Semantic Search: The system understands the meaning behind queries, not just keyword matching, enabling more sophisticated information retrieval.
Source Attribution: Responses include context about which document sections were used to generate the answer, providing transparency and verifiability.
Privacy Preservation: All processing happens locally, ensuring sensitive documents never leave your system.
Future Development Roadmap
Near-term Enhancements
Streaming Responses: Implement token streaming for real-time response generation, improving user experience during longer responses.
Document Upload Interface: Add a file upload widget to the Gradio interface, enabling dynamic document addition without system restart.

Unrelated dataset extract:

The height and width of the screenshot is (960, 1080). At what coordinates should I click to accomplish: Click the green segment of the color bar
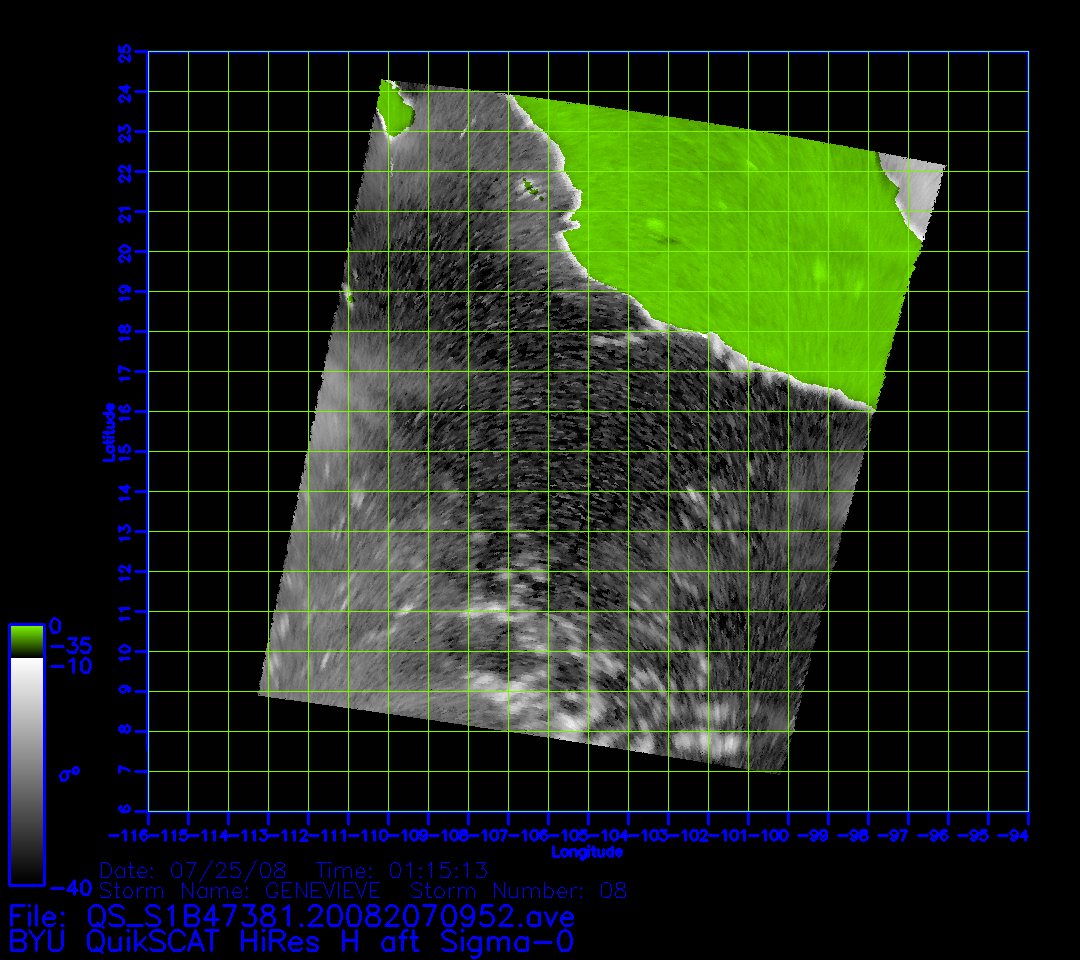pyautogui.click(x=26, y=640)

Multi-format Support: Extend document processing beyond PDFs to include Word documents, text files, and web pages.
Advanced Features
Conversation Memory: Implement conversation history to enable follow-up questions and context-aware discussions.

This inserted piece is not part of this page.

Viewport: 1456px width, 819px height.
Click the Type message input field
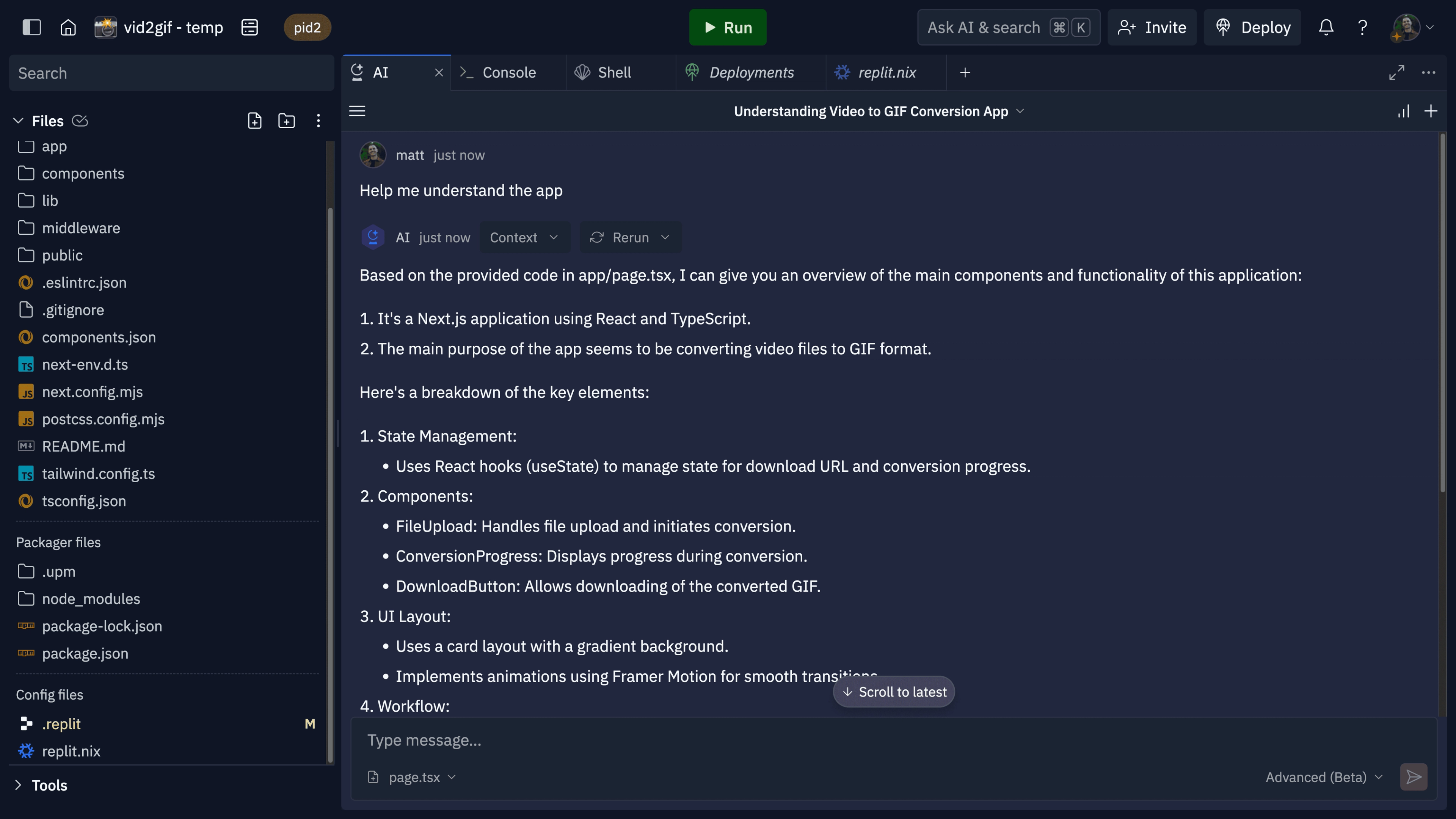click(x=791, y=741)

Advanced Retrieval: Incorporate hybrid search combining semantic similarity with keyword matching for improved relevance.
Document Management: Build document indexing and management capabilities for handling large document collections.
Performance Optimization: Implement caching strategies and query optimization for faster response times.
Technical Considerations
Memory Requirements: The system requires sufficient RAM to load the language model (approximately 4-8GB for Mistral 7B) plus additional memory for document processing.
Processing Speed: CPU-only inference is slower than GPU acceleration but provides better accessibility and lower hardware requirements.
Scalability: The PostgreSQL vector store can handle substantial document collections, though query performance may require optimization for very large datasets.
Security: Running entirely locally ensures complete data privacy, making it suitable for sensitive or proprietary documents.
This implementation demonstrates how modern AI capabilities can be deployed locally while maintaining complete control over data and infrastructure, making advanced RAG systems accessible to a broader range of users and use cases.